→ **ACTIVITY**
Nothing but the lines from the one with "How do I perform: Check" through the final line of the entries should appear in the answer, copied exactly and without pictures.

******************************

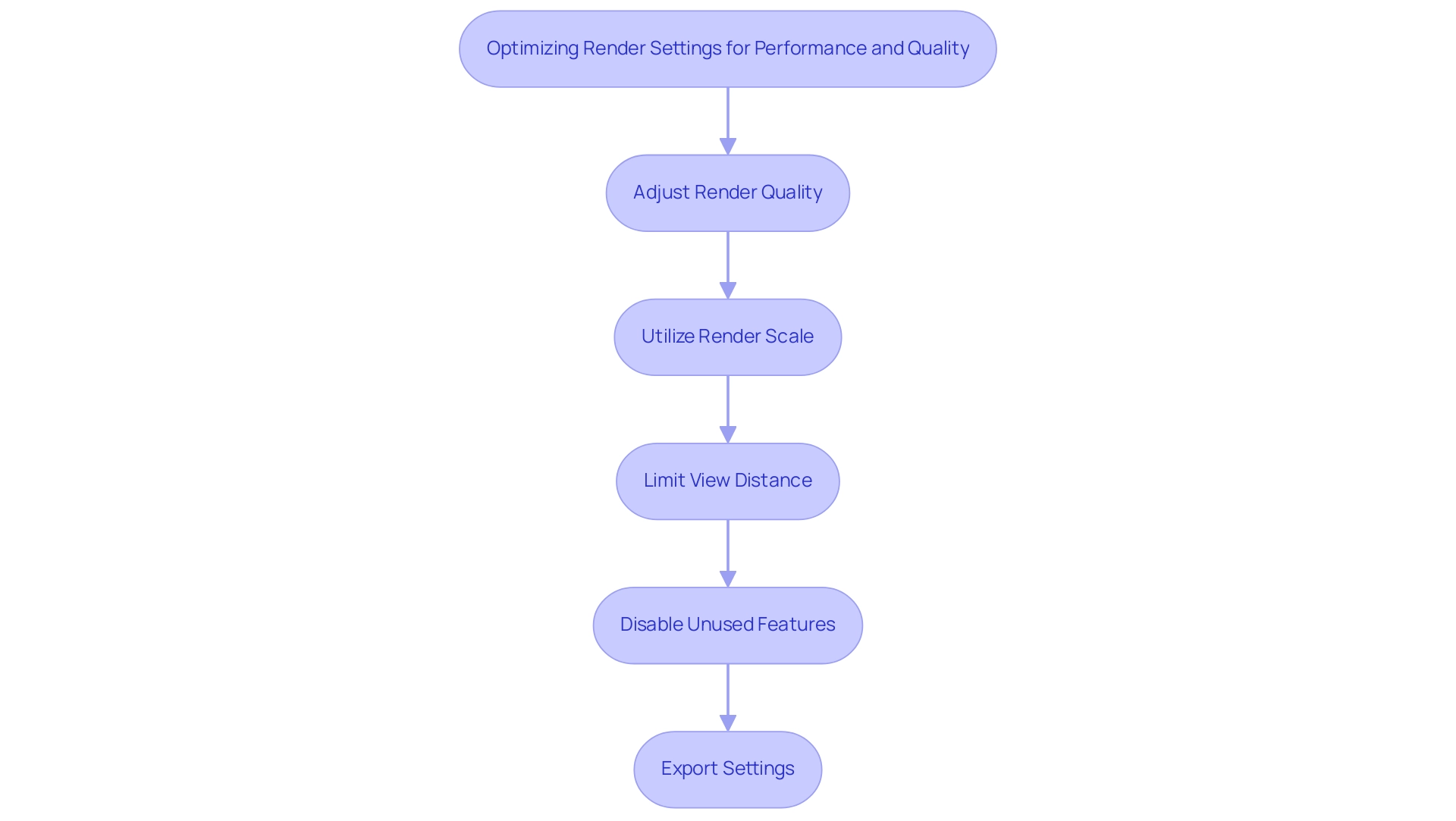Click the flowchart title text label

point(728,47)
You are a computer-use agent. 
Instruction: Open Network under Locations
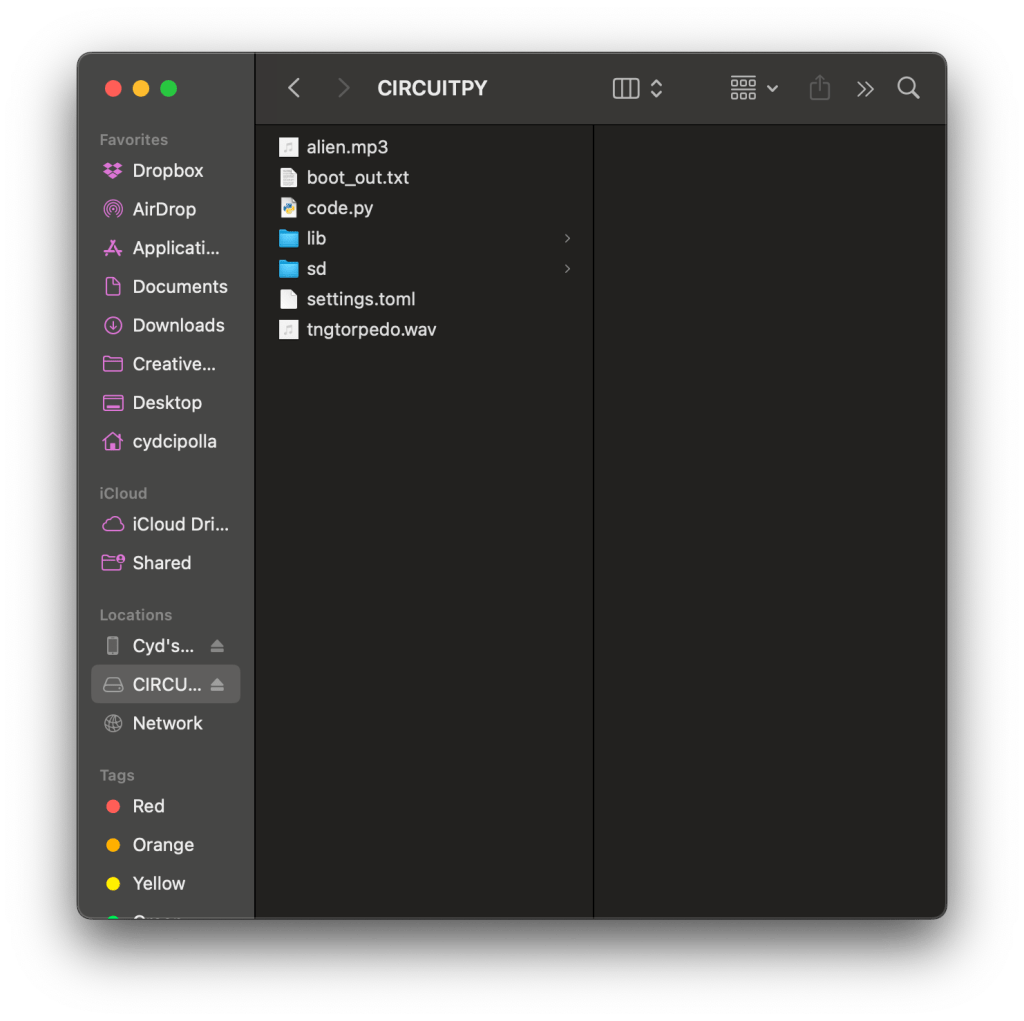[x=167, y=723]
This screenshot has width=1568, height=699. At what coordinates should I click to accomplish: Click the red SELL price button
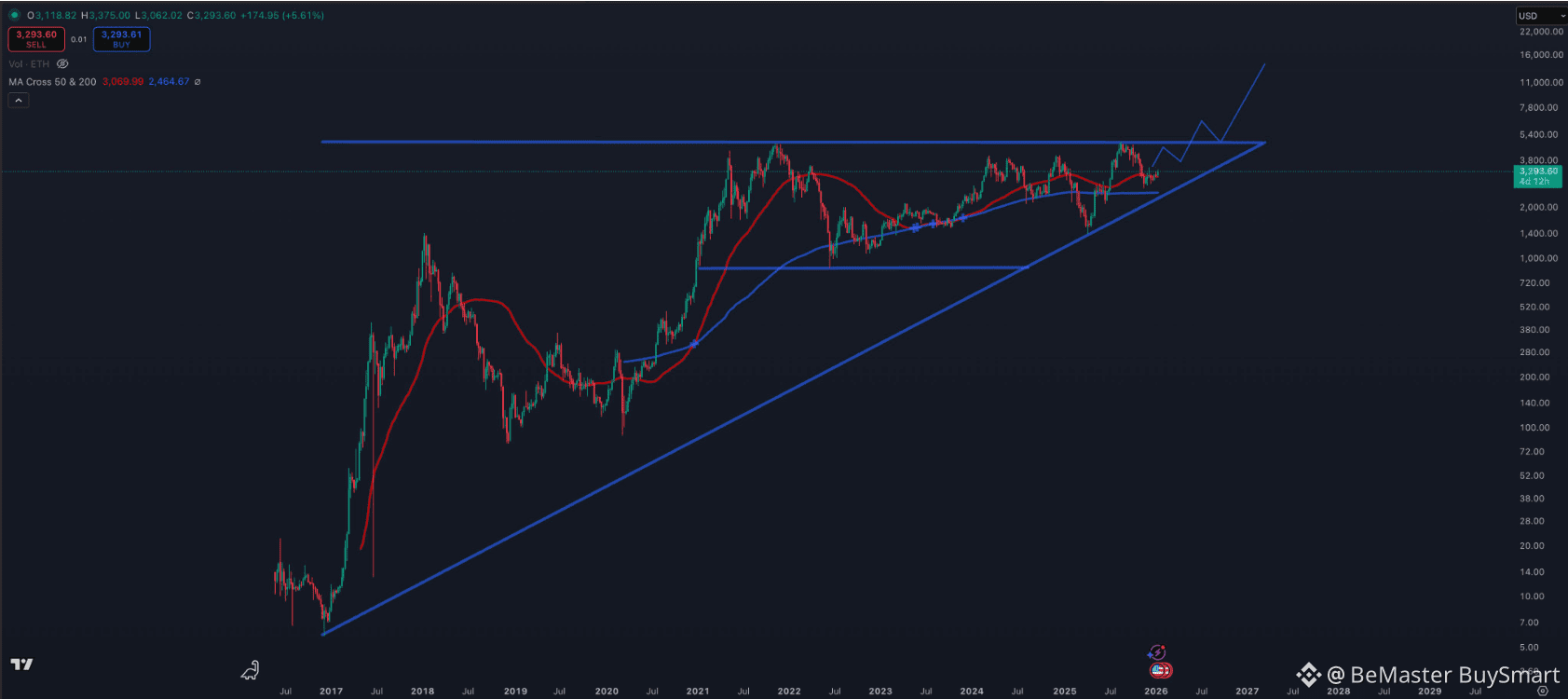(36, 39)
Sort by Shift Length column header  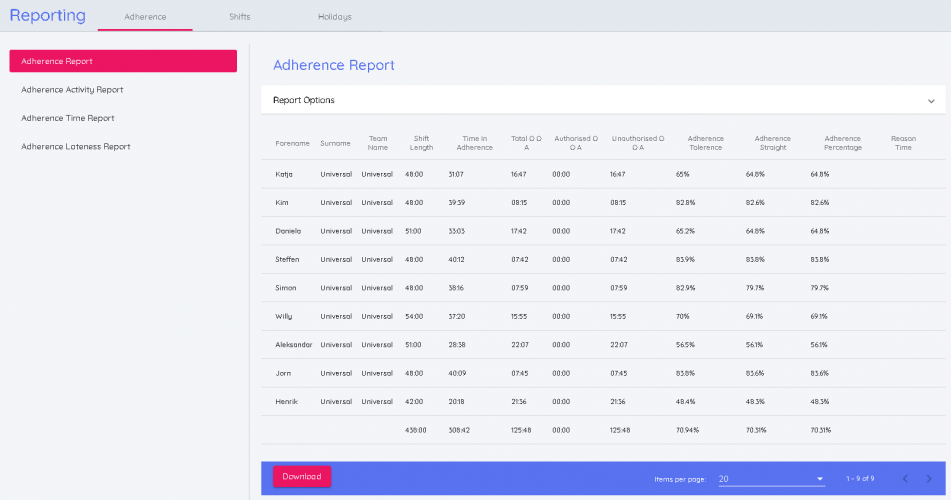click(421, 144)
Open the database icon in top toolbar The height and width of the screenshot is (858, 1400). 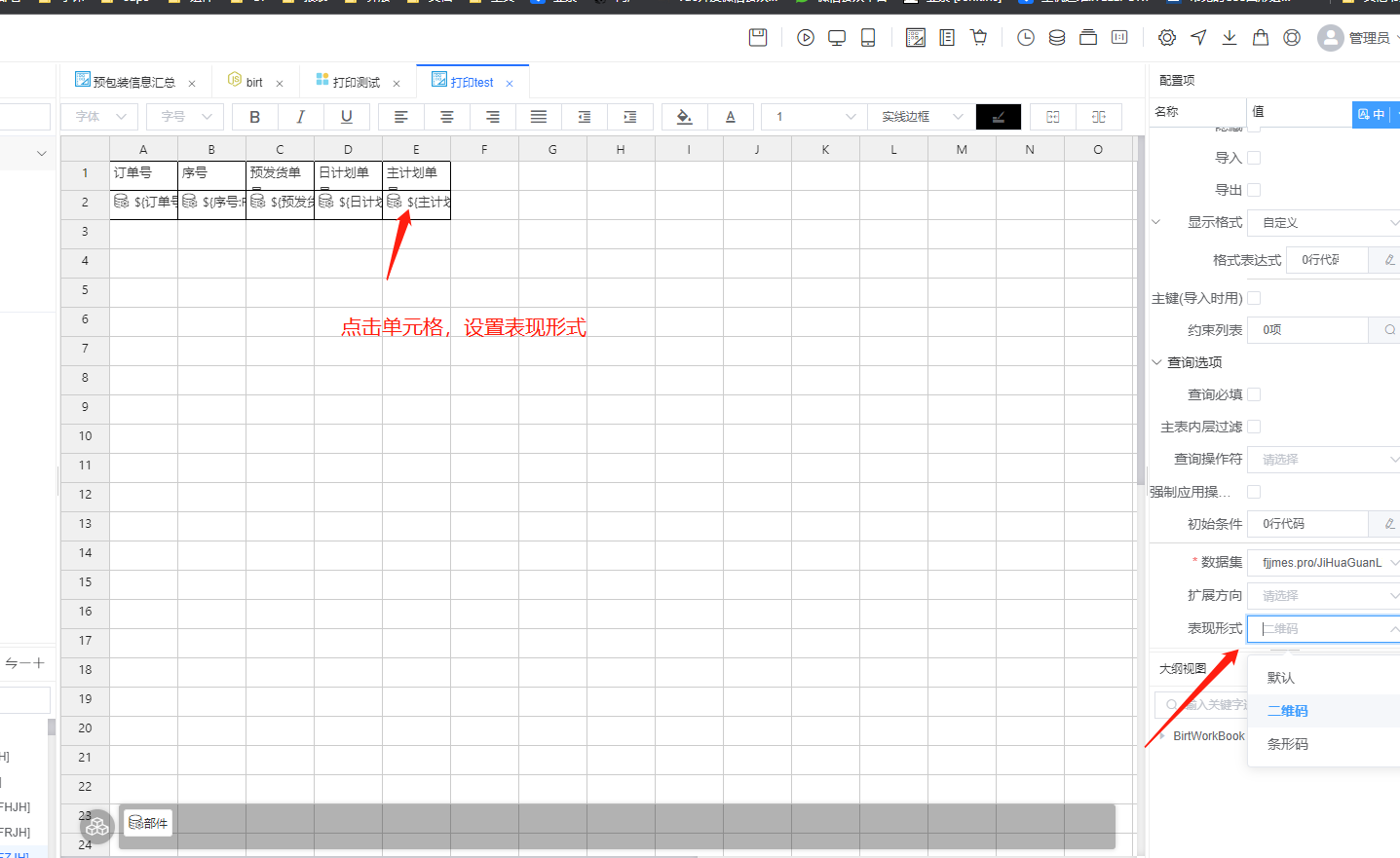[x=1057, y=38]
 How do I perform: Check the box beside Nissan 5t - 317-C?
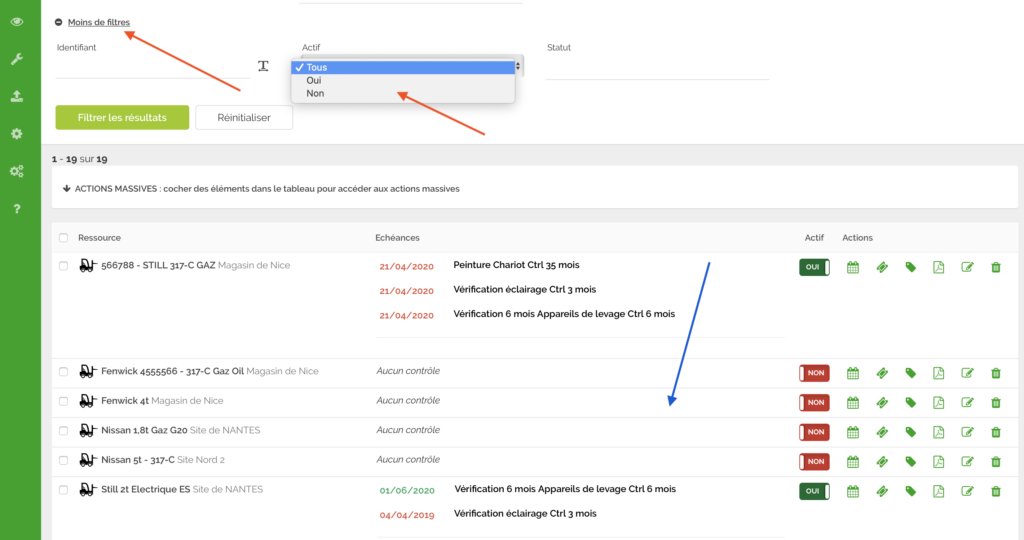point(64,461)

******************************

→ **SOLUTION TO THIS PROBLEM**
 How do I perform: Check the box beside Nissan 5t - 317-C?
point(64,461)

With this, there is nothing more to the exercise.